Next September’s change to modular A-levels has led at least one of the major examination board groupings to drop winter resits for the cohort of students who started their courses this year.

Students who opt for resits a year later will find themselves examined on new 2000 syllabuses - rather than the 1999 syllabuses they studied. In some cases, there may be changes to subject content not covered in their original courses. However, they may be able to take their resits in modular form over the whole of 2001-02, rather than all at once in the summer of 2002.

The Assessment and Qualifications Alliance - which includes the Northern Examinations and Assessment Board, Associated Examining Board, and City and Guilds - has decided not to offer winter resits for students who fail to make the grade in 2001.

OCR - Oxford, Cambridge and RSA Examinations - has yet to decide what provision it will make for student resits.

Ann Kitchen, chair of the Association of Maths Teachers and a research fellow at Manchester University, gave one example - the NEAB’s maths 16-19 course - of an old style “linear” course which will not offer winter resits. Failing students will have to sit exams based on quite different, modular syllabuses, she claimed.

“In some of the maths courses, the syllabus has changed.

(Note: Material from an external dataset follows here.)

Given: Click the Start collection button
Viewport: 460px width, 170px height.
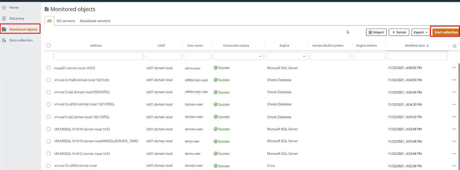Looking at the screenshot, I should click(446, 32).
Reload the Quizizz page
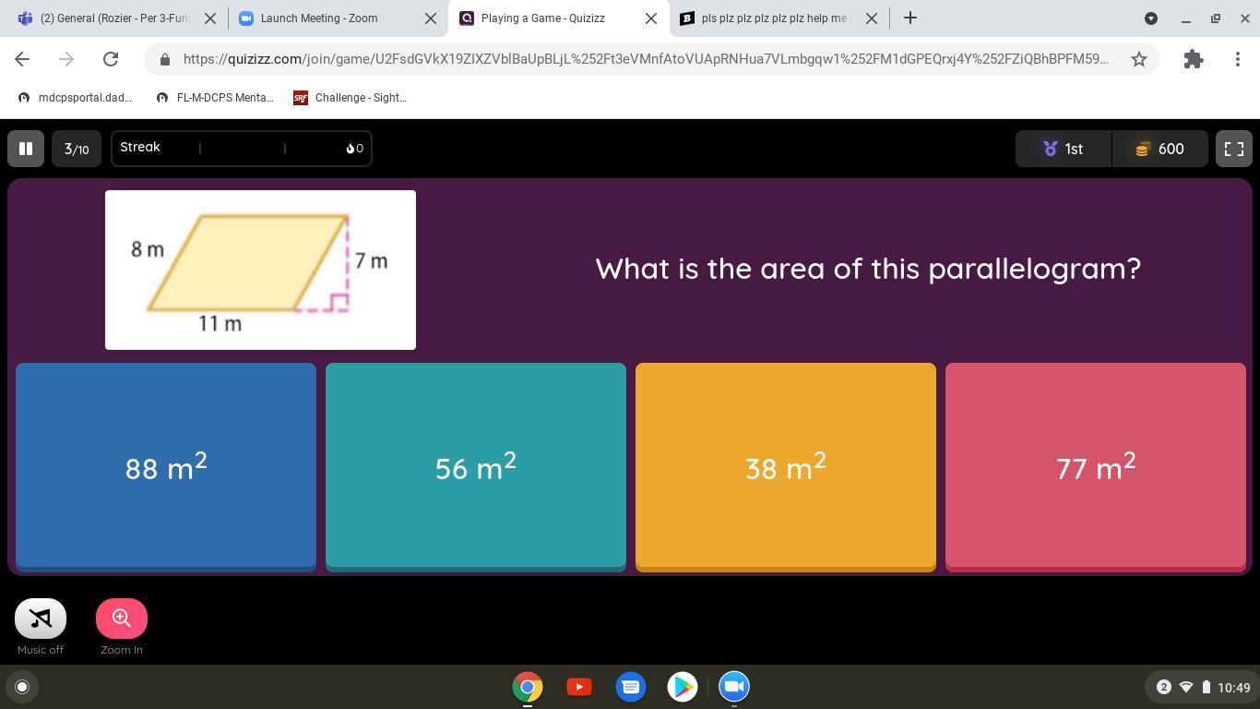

The units students have done will vanish completely and won’t be offered at all,” she said.

George Turnbull, spokesman for AQA, confirmed that it would not be offering winter resits beyond 2001. He said the number of resits taken by students was “tiny,” compared to AQA’s 400,000 A-level entries. Students could take modules over 2001-02, or take all the relevant exams at one resit in the summer of 2002. More than half of current courses were already modular, he said.

“If students fail a linear or modular exam by 2001, they will need to start again on the new specifications, depending on how near their old course is to the new one.

“The content and way it’s divided up could be different. Generally, the awarding bodies will be trying to keep as near as possible to current syllabuses in terms of content,” he said.